WORK TO BE COMPLETED
Write all of the entries again. Keep them exactly as they are.
<<<<
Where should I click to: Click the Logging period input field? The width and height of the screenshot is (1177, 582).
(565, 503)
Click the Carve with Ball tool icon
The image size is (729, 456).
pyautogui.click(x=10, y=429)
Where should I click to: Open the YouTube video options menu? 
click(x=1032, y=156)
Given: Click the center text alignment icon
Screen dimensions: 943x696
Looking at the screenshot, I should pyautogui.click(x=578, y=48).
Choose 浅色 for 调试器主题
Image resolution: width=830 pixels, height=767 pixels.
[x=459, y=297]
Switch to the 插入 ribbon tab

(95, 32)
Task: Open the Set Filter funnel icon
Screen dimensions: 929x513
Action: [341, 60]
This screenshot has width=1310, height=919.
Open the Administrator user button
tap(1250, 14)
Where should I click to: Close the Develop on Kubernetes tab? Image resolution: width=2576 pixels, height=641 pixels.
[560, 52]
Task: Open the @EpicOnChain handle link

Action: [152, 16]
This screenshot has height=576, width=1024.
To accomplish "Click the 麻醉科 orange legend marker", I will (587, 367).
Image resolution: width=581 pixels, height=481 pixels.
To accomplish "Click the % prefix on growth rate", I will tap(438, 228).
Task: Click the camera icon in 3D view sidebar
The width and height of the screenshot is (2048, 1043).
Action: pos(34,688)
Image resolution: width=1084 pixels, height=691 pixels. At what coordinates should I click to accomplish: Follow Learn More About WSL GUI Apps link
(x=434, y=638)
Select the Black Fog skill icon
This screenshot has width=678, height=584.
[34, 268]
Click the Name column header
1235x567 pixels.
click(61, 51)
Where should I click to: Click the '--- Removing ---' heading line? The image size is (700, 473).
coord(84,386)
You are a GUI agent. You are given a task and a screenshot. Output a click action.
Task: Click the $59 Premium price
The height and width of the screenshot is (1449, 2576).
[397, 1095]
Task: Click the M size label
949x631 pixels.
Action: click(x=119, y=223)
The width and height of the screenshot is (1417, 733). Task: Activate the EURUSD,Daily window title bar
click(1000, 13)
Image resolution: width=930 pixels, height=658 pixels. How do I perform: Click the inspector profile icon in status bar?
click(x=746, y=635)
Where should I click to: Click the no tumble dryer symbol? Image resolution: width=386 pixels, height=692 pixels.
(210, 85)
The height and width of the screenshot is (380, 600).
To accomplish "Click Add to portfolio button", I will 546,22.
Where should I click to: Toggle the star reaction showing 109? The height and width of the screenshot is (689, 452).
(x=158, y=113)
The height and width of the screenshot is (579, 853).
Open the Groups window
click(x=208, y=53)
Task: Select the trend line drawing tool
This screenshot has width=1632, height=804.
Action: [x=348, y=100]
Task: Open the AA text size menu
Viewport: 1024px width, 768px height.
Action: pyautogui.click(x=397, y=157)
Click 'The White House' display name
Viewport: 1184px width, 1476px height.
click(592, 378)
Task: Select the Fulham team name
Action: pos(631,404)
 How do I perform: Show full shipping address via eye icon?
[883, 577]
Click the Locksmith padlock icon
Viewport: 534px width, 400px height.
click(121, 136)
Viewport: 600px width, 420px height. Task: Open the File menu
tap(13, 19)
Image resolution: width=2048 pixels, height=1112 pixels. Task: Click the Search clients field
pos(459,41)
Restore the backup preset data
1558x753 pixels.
>>>>
PROBLEM SOLUTION
Where should I click to: Click the Logging period input field? The width and height of the screenshot is (1177, 582).
(565, 503)
Click the Carve with Ball tool icon
The image size is (729, 456).
pyautogui.click(x=10, y=429)
Where should I click to: Open the YouTube video options menu? 
click(x=1032, y=156)
Given: Click the center text alignment icon
Screen dimensions: 943x696
Looking at the screenshot, I should pyautogui.click(x=578, y=48).
Choose 浅色 for 调试器主题
Image resolution: width=830 pixels, height=767 pixels.
[x=459, y=297]
Switch to the 插入 ribbon tab

(95, 32)
Task: Open the Set Filter funnel icon
Screen dimensions: 929x513
Action: [341, 60]
This screenshot has width=1310, height=919.
Open the Administrator user button
tap(1250, 14)
Where should I click to: Close the Develop on Kubernetes tab? Image resolution: width=2576 pixels, height=641 pixels.
[560, 52]
Task: Open the @EpicOnChain handle link

Action: [152, 16]
This screenshot has height=576, width=1024.
To accomplish "Click the 麻醉科 orange legend marker", I will (587, 367).
Image resolution: width=581 pixels, height=481 pixels.
To accomplish "Click the % prefix on growth rate", I will tap(438, 228).
Task: Click the camera icon in 3D view sidebar
The width and height of the screenshot is (2048, 1043).
Action: pos(34,688)
Image resolution: width=1084 pixels, height=691 pixels. At what coordinates should I click to accomplish: Follow Learn More About WSL GUI Apps link
(x=434, y=638)
Select the Black Fog skill icon
This screenshot has width=678, height=584.
[34, 268]
Click the Name column header
1235x567 pixels.
click(61, 51)
Where should I click to: Click the '--- Removing ---' heading line? The image size is (700, 473).
coord(84,386)
You are a GUI agent. You are given a task and a screenshot. Output a click action.
Task: Click the $59 Premium price
The height and width of the screenshot is (1449, 2576).
[397, 1095]
Task: Click the M size label
949x631 pixels.
Action: click(x=119, y=223)
The width and height of the screenshot is (1417, 733). Task: Activate the EURUSD,Daily window title bar
click(1000, 13)
Image resolution: width=930 pixels, height=658 pixels. How do I perform: Click the inspector profile icon in status bar?
click(x=746, y=635)
Where should I click to: Click the no tumble dryer symbol? Image resolution: width=386 pixels, height=692 pixels.
(210, 85)
The height and width of the screenshot is (380, 600).
To accomplish "Click Add to portfolio button", I will 546,22.
Where should I click to: Toggle the star reaction showing 109? The height and width of the screenshot is (689, 452).
(x=158, y=113)
The height and width of the screenshot is (579, 853).
Open the Groups window
click(x=208, y=53)
Task: Select the trend line drawing tool
This screenshot has width=1632, height=804.
Action: [x=348, y=100]
Task: Open the AA text size menu
Viewport: 1024px width, 768px height.
Action: pyautogui.click(x=397, y=157)
Click 'The White House' display name
Viewport: 1184px width, 1476px height.
click(592, 378)
Task: Select the Fulham team name
Action: pos(631,404)
 How do I perform: Show full shipping address via eye icon?
[883, 577]
Click the Locksmith padlock icon
Viewport: 534px width, 400px height.
click(121, 136)
Viewport: 600px width, 420px height. Task: Open the File menu
tap(13, 19)
Image resolution: width=2048 pixels, height=1112 pixels. Task: Click the Search clients field
pos(459,41)
Restore the backup preset data
1558x753 pixels.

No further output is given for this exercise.